A simple write-through cache can be a powerful optimization for any system needing fast, frequent access to the same resource (i.e., almost everything ever). It’s especially true for a limited memory environment like iOS, which is also partially bound by processor and bandwidth constraints. Something as common as downloading and displaying an image touches all these pain points, and that makes it a great place to explore the potential of caching, especially if it’s something your app does as often as the Tumblr mobile apps.
Cocoa itself does a fair bit of caching on its own without intervention, but it has many limitations. In the case of downloading an image using NSURLConnection, the entire server response is stored in a shared NSURLCache, but the inner details are infamously murky and entirely dependent on HTTP headers from the server. After you’ve loaded the image into a UIImageView it’s one memory warning away from being lost, or even sooner if it gets slated for recycling from a table cell scrolling off screen.

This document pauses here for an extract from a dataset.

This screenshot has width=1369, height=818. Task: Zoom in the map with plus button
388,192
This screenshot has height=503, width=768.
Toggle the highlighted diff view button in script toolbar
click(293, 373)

Today we’re proud to announce the open sourcing of TMCache, which is designed for this and any other situation where there’s a need to persist “expensive” objects and access them rapidly. TMCache is an object cache for iOS and OS X, suitable for any object conforming to the NSCoding protocol (including the basic Foundation data types, collections, and many UIKit objects like UIImage). It consists of two parallel caches, one in memory and one on disk, both coordinated locklessly by GCD. Like NSCache, TMCache will automatically remove objects from memory when the app receives a warning or goes into the background. Unlike NSCache, TMCache can do things like transparently restore objects from disk, access objects asynchronously using blocks, and automatically limit the size of the cache by age or size.
TMCache is available under the Apache 2.0 license on GitHub or as a CocoaPod, including full documentation in HTML and docset format. Let us know if you find it useful!